Passage given:
################
# Troy Bilt PTO not working



## T355

Hi, 

I have a troy bilt 17.5hp 42'' deck riding lawnmower. 
Today when I was cutting the grass I disengaged the PTO lever to back up and when I went to engage it again nothing happened. There is no tension in the lever at all. All the belt are on but not tightening. Is there a electronic cut off or something that is keeping the belts from tensioning? Any help would be appreciated, there are only 3 days left on the 1 year warranty.


----------



## Hoodoo Valley

Welcome to the forum T355! Don't know for sure, but it sounds like a safety switch for the reverse or something, triggering an unsafe mode and shutting you down, but who knows. Could be a really simple matter, and someone with way more knowledge about it, will sound off I'm sure. Have you looked in your manual for troubleshooting advice? Should have something in it that covers your situation. I would certainly contact the dealer, to set a precident for getting it fixed either way. It at least establishes a date of problem before the expiration of the warranty, and helps protect you. Hope you can get it resolved, because I bet it's a simple solution.


----------



## T355

After looking online for a while it seems these mowers have a problem with the pto cable snapping. So I will take that off tomorrow and see if it is working properly. It would make sense that if the cable is broke then that would be the cause of no tension.


----------



## Hoodoo Valley

T355 said:


> After looking online for a while it seems these mowers have a problem with the pto cable snapping. So I will take that off tomorrow and see if it is working properly. It would make sense that if the cable is broke then that would be the cause of no tension.


I was going to suggest it actually, but these days with technology such as it is, I thought for sure that it might be "Throttle by wire" like everything else these days! Hope you get it resolved!


----------



## T355

It was the PTO cable. It was snapped in half where it was held on by a metal bracket. I'm guessing that as it was engaged and disengaged over the past year of use it cut into the cable and finally just snapped. Going to replace it with a rubber surround over that bracket.


----------



## Hoodoo Valley

Will that fix it so that it won't do it again?


----------



## T355

tractor beam said:


> Will that fix it so that it won't do it again?


Im hoping so. That bracket has real sharp edges so I think it just ate through the rubber surround on the cable as it moved.


----------



## Hoodoo Valley

Hit it with a chainsaw file, like a 3/32nds should do the trick!


----------
################
Raw records:

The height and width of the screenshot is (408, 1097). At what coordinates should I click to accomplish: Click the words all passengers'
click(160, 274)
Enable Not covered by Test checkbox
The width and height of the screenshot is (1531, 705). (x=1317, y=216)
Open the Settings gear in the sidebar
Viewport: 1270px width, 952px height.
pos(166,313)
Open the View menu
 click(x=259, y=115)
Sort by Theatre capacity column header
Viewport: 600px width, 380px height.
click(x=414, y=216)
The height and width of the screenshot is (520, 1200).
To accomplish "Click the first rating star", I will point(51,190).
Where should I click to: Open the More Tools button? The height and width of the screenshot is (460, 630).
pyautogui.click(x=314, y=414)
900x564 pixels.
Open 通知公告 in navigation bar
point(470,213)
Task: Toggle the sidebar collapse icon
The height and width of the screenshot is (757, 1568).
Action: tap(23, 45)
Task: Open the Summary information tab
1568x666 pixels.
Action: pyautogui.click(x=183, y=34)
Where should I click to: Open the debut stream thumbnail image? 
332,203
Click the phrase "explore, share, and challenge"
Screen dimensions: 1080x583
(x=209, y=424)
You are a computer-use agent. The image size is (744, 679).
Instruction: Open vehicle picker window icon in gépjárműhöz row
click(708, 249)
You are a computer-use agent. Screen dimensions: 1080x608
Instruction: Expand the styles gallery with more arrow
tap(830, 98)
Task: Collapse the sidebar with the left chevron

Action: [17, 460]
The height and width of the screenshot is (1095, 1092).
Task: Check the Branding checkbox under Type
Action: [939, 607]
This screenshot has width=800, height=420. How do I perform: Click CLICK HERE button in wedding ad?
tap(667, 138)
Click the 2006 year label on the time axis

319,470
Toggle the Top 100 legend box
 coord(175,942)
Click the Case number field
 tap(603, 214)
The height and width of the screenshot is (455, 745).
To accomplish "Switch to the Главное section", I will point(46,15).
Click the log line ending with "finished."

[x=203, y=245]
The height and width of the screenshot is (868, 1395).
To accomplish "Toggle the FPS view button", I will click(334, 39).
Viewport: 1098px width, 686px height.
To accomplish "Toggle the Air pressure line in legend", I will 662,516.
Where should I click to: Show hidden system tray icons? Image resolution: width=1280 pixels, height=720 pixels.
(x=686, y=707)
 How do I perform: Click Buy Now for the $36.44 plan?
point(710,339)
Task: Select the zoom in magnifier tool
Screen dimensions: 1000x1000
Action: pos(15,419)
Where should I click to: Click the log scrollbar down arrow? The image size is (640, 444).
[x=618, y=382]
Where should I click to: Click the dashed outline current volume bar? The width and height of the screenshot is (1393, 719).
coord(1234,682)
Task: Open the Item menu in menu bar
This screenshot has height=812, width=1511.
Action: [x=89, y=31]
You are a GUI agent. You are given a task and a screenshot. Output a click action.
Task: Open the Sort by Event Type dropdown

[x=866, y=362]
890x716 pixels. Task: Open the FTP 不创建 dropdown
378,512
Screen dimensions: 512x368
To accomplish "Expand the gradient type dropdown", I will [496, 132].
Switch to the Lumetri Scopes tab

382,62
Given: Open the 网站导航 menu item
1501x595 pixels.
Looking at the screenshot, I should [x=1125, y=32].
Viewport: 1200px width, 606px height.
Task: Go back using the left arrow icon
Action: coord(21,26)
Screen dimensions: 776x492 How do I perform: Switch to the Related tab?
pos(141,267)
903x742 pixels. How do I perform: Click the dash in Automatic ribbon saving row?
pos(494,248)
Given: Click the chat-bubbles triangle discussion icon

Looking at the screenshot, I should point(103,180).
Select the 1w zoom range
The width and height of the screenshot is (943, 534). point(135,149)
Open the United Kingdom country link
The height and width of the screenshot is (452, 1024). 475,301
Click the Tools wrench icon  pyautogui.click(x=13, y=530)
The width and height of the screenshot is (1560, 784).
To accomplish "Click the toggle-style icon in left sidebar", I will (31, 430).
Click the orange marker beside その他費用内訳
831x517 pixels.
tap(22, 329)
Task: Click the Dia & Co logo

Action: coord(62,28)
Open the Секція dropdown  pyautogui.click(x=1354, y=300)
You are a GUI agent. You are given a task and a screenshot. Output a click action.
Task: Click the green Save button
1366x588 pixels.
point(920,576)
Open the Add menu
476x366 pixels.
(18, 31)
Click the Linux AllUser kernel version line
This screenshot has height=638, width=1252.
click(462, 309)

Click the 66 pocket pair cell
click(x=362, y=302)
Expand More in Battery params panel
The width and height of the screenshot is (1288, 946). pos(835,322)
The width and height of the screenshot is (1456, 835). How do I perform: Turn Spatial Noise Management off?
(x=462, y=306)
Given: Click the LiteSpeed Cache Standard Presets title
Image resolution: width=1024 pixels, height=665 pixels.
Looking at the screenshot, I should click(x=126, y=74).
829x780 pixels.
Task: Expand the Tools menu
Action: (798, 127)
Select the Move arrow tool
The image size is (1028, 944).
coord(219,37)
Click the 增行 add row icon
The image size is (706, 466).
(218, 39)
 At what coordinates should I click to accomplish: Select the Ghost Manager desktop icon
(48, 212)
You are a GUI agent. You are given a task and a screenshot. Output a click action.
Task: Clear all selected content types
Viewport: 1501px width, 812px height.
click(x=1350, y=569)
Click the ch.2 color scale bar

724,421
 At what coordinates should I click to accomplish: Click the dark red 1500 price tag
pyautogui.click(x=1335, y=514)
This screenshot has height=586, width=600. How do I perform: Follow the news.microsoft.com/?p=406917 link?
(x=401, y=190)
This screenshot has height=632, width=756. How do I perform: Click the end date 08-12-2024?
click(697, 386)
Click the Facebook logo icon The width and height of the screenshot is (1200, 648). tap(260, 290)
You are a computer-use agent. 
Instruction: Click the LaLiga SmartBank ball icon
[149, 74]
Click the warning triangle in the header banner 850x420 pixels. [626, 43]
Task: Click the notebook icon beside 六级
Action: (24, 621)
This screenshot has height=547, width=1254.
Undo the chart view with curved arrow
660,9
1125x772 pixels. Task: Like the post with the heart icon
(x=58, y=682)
################
Exercise tasks:
a: Answer the following from the lawnmower thread:
(i) What engine horsepower and deck size does the original poster give for the riding lawnmower?
(ii) How many days were left on the warranty when the problem was first reported?
(iii) At what point was the PTO cable found to have snapped?
b: Translate this sentence from the lawnmower thread into Spanish: "It was snapped in half where it was held on by a metal bracket."

Outputs:
a:
(i) 17.5 hp with a 42-inch deck.
(ii) Three days remained on the one-year warranty.
(iii) It snapped in half where it was held on by a metal bracket.

b: Estaba partido por la mitad donde lo sujetaba un soporte metálico.